• [TEXT EXTRACT]:
# Ok Here's My Plant..whats Goin On Here?



## 1HIGHGODDESS (Sep 17, 2006)

Here's My Plant..it Looks Good From The Top But Look Closly...what Do I Do?


----------



## ROOR (Sep 17, 2006)

some yellowing can be normal, but probably a nitrogen defeciency.

given any nutes? how far along?


----------



## astra007 (Sep 18, 2006)

bottom leaves die.  dont panic.  pic off.  watch it close.  report back


----------



## Darth BongWongDong (Sep 19, 2006)

lack of nutes, especially N..........


----------



## 1HIGHGODDESS (Sep 19, 2006)

SO AM I DOING OK FOR NOW? ...
AFTER THAT/THIS NOW WHATTA I DO?... 

NOW STUPID QUESTION..WHERE AND WHAT DO I USE TO GIVE IT NIT?
I HAVENT GIVEN IT ANYTHING..JUST POP THE SEED IN SOME NICE SOIL AND THAT WAS IT..WATER IT EVERY OTHER DAY OR SO..AND THIS IS WHAT I GOT SO FAR....

JUST SO U KNOW..I ALREADY SEE LIL WHITE HAIRS SPROUTIN OUTWARDS..AND LIL BALLS OR CLUSTERS UNDER THE BIGGER LEAVES..IM GUESS'IN IT'S GROWING..LOL
SOORY THIS IS THE FIRST IM GROWWN MY STASH..LOL..SO I REALLY HAVE NO CLUE WHAT TO EXPECT..I DONT WANT TO WASTE ANY SEEDS THAT I HAVE COLLECTED..AND SEEING THE PLANT DIE..WHICH IS A SAD THING FOR ME.

• [WRITTEN TASK A]:
List each distinct username that posts in the forum thread.
The forum thread and the records come from separate sources.

• [Lines of data]:

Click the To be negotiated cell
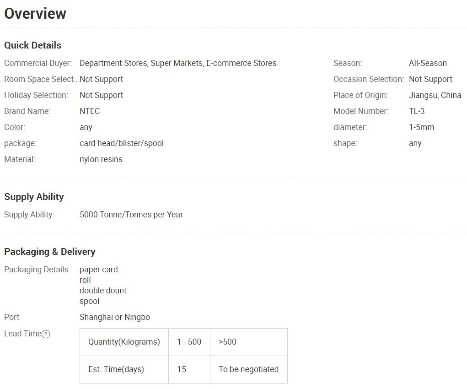Image resolution: width=467 pixels, height=389 pixels. [x=248, y=369]
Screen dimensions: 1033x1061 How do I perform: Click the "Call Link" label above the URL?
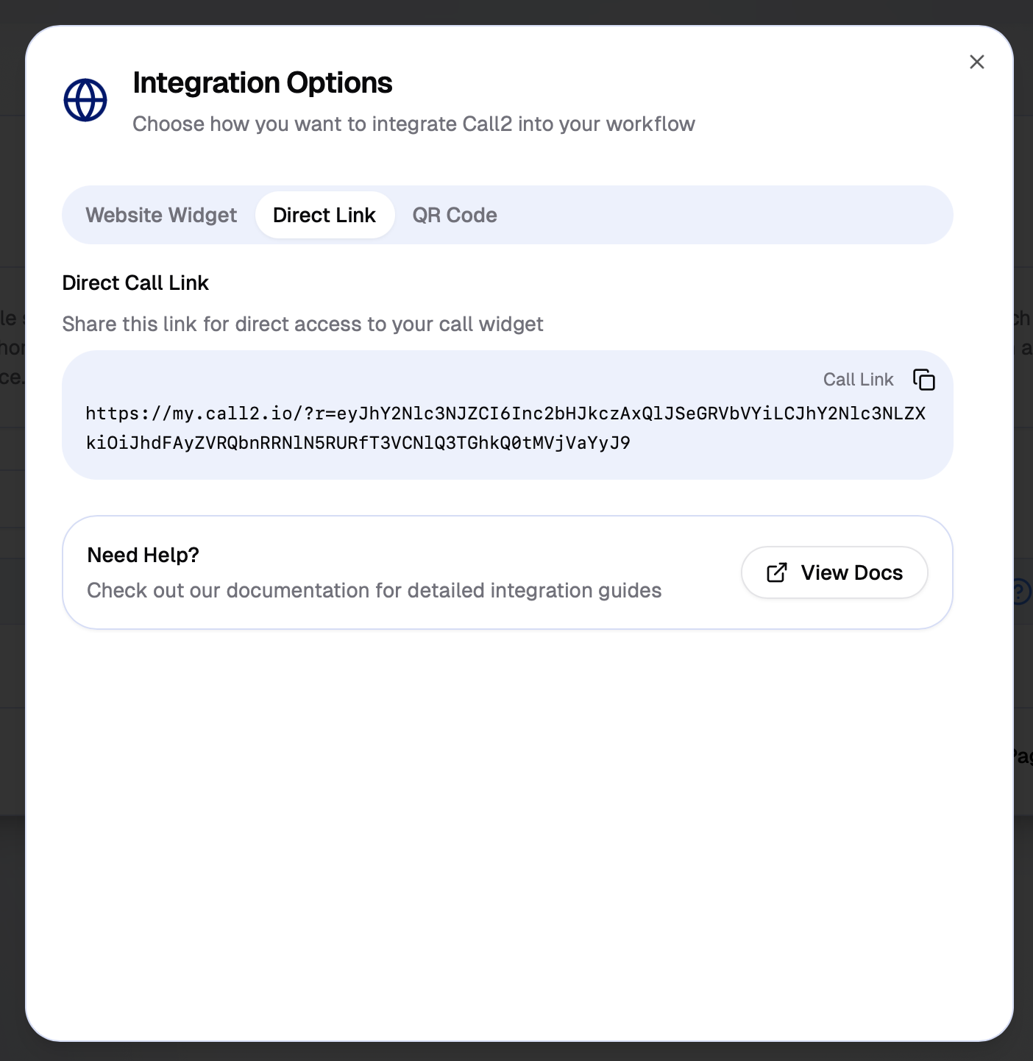pyautogui.click(x=858, y=380)
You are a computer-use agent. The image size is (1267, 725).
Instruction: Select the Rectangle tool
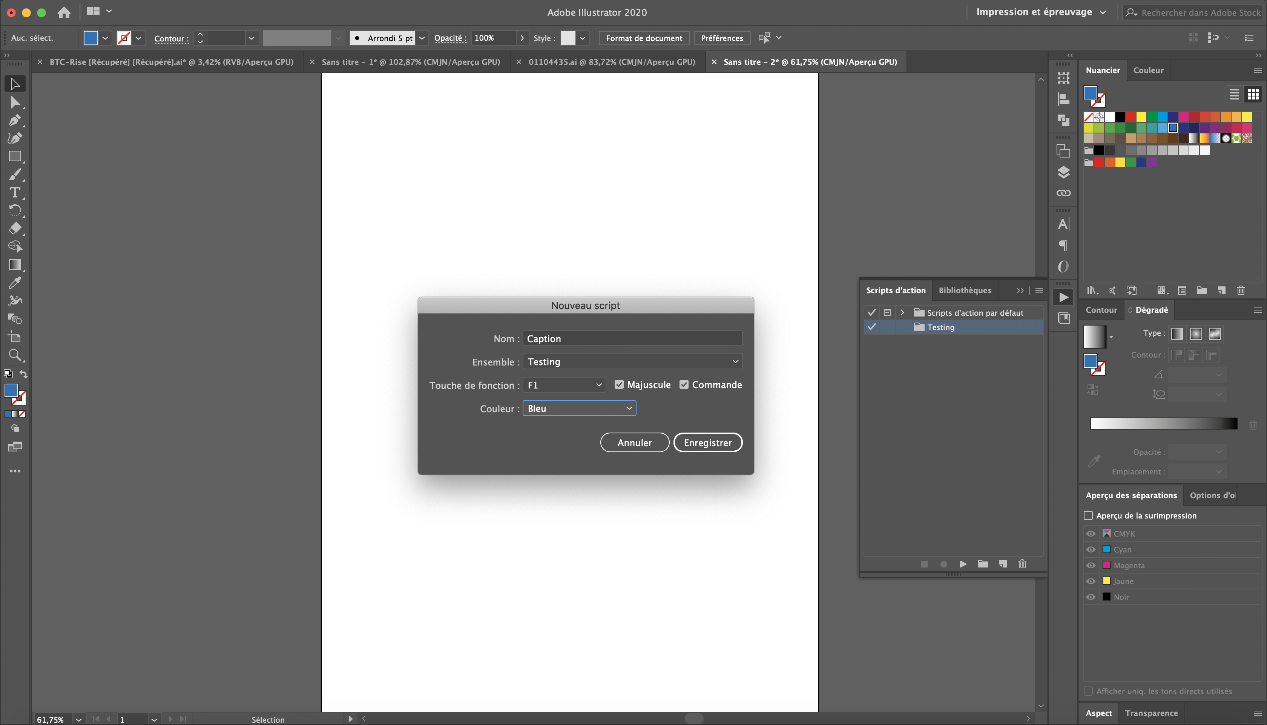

• [WRITTEN TASK B]:
Rewrite the records from the line containing "Screen dimensions: 1033x1061" through the end of the records, substituting "Pick" for "Select" and changing nothing else. Leave the pictures out of your answer.

• [FINAL ANSWER A]:
1HIGHGODDESS, ROOR, astra007, Darth BongWongDong

• [FINAL ANSWER B]:
Screen dimensions: 1033x1061 How do I perform: Click the "Call Link" label above the URL?
pyautogui.click(x=858, y=380)
You are a computer-use agent. The image size is (1267, 725).
Instruction: Pick the Rectangle tool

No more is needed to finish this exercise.